Not quite. The photo shows a front impact, not side impact. The Element has pretty good front impact rating. As I said the SIDE impact is rated poorly. Your chart below doesn't even list the Element.

Wanna compare apples with apples? Take a look at:
https://www.nhtsa.dot.gov/ncap/cars/3301.html
https://www.nhtsa.dot.gov/ncap/cars/3334.html

Head injury criteria for the Element is twice as high.

Now just because I saw an accident with an F-150 (which still has highly rated side impact) doesn't mean I'm saying its a truck you should buy. No interest in arguing nhtsa tests or having a 'good-ole time' exchanging pictures of Calvin pee-ing on Ford emblems.





pimpbot said:


> Dit it:
> 
> https://www.bridger.us/2002/12/16/CrashTestingMINICooperVsFordF150
> 
> ...


----------



## shiggy (Dec 19, 1998)

Padre said:


> Wow, Shig, what a huge design flaw.
> 
> I'm surprised that the owner was able to get past the menacing hatch without being taken down.
> 
> Seriously though, our hatch opens above even my head. Where you wearing platform shoes or something?


Maybe they changed the hinge design. This one was all the way up and the underside/inside was just parallel to the ground.

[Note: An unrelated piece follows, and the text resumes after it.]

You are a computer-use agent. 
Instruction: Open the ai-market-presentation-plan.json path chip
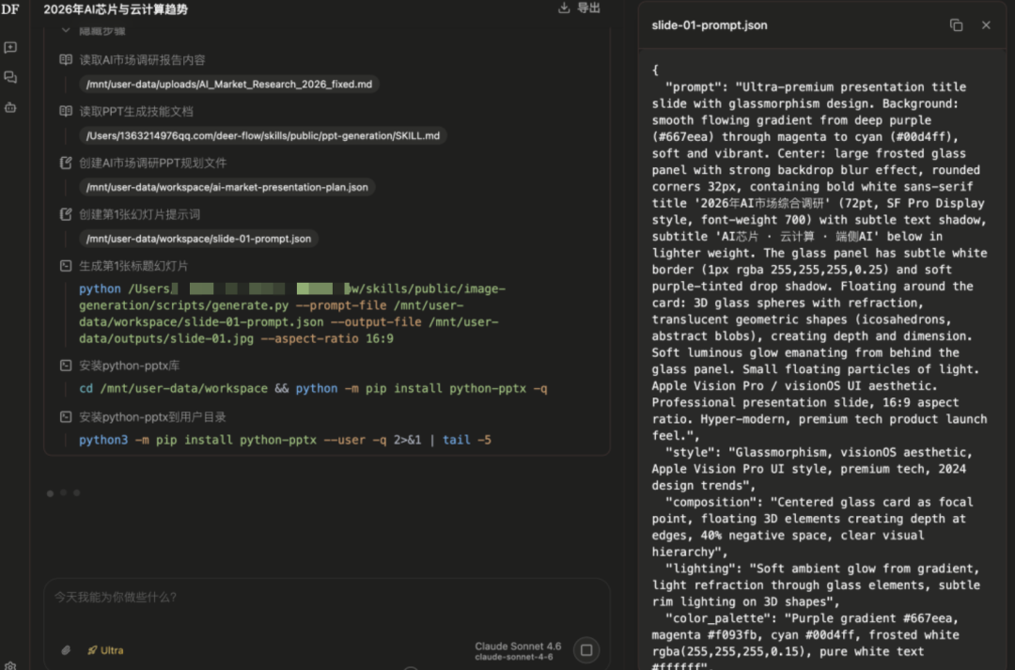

If there is anything I can possibly run my head into, I will do it. It is a family trait.


----------



## pimpbot (Dec 31, 2003)

*Good point.*

Honda added side impact airbags and ABS on the '06 as standard, instead of just the top trim level. I noticed that this test does not include side airbags. I guess we'll wait until the '06 crash results come in.

The reason I brought this up, was that the F150 in '02 was so off the charts badly designed for safety, that I had a hard time believing that Ford released it in good concience. That is scary. Makes me wanna never buy a Ford, I tell you what.


----------



## Jouster (Aug 1, 2005)

*Agreed. No Fords for Me*



pimpbot said:


> Honda added side impact airbags and ABS on the '06 as standard, instead of just the top trim level. I noticed that this test does not include side airbags. I guess we'll wait until the '06 crash results come in.
> 
> The reason I brought this up, was that the F150 in '02 was so off the charts badly designed for safety, that I had a hard time believing that Ford released it in good concience. That is scary. Makes me wanna never buy a Ford, I tell you what.


Yeah, I recall shopping for minivans for the wife in '02. The Ford Windstar had carpets that you could lift up by hand exposing the wires underneath. No thanks!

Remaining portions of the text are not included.